_Directions_
- A) Answer these from the forum thread on editing in Elements, one per line and marked the same way:
(i) Which Lightroom version is donoreo using?
(ii) What Elements tool does donoreo say LR lacks?
(iii) Which LR function does clee01l say to call to finish in PSE?
- B) Carry the forum thread on editing in Elements forward from its last post.

_Selected excerpt_
# Consensus on best settings for editing in Elements?



## donoreo (May 29, 2012)

I have seen a couple of recommendations.  I am using LR 4.1 RC2 and I have Elements 9 on Mac.  I have rarely used Elements since switching to LR over a year ago.  However there is one thing LR does not have (and I was REALLY, REALLY hoping LR 4 was going to have) and that is the content aware healing brush.  That is the only thing I ever need to go to Elements for.  

This is sort of a workflow question as well.  At what point should  I go to Elements and back?  I have been doing all the basic development and then.  Better suggestion?


----------



## clee01l (May 29, 2012)

I would post process everything that can be done in LR.  Then, once LR's capabilities have been exhausted, call the Edit-In function in LR to finish the derivative in PSE.

_Record set_
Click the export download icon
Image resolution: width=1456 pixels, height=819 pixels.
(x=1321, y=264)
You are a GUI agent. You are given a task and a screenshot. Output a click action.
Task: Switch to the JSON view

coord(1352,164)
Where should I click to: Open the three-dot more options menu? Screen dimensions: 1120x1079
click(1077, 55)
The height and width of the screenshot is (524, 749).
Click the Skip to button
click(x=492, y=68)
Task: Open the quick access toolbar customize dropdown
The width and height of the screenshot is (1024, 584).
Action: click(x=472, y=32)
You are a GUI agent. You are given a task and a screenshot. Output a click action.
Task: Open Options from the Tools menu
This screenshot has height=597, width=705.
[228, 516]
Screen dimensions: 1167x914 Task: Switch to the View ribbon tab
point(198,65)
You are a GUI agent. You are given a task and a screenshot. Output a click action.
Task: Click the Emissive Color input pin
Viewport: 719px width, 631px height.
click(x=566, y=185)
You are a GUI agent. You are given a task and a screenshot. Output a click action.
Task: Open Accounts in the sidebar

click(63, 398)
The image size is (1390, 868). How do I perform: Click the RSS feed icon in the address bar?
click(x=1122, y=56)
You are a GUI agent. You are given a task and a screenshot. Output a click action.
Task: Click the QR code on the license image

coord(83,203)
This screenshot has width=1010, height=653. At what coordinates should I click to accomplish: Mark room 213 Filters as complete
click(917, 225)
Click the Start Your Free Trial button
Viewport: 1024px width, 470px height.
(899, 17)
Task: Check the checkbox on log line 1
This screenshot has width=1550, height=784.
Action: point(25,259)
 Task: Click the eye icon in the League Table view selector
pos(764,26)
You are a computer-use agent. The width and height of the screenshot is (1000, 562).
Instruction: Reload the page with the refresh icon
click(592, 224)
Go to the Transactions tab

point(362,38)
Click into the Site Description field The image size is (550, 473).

_Exercise responses_
- A)
(i) LR 4.1 RC2
(ii) The content aware healing brush
(iii) The Edit-In function

- B)
----------



## b_gossweiler (May 29, 2012)

clee01l said:


> I would post process everything that can be done in LR.  Then, once LR's capabilities have been exhausted, call the Edit-In function in LR to finish the derivative in PSE.



Same here.

Beat


----------



## Hal P Anderson (May 29, 2012)

Me, too.

Hal


----------



## donoreo (May 29, 2012)

For the most part, that is what I end up doing as I often do not need to do anything other than the basic.  I do find it annoying really that I have to go to Elements for that one thing.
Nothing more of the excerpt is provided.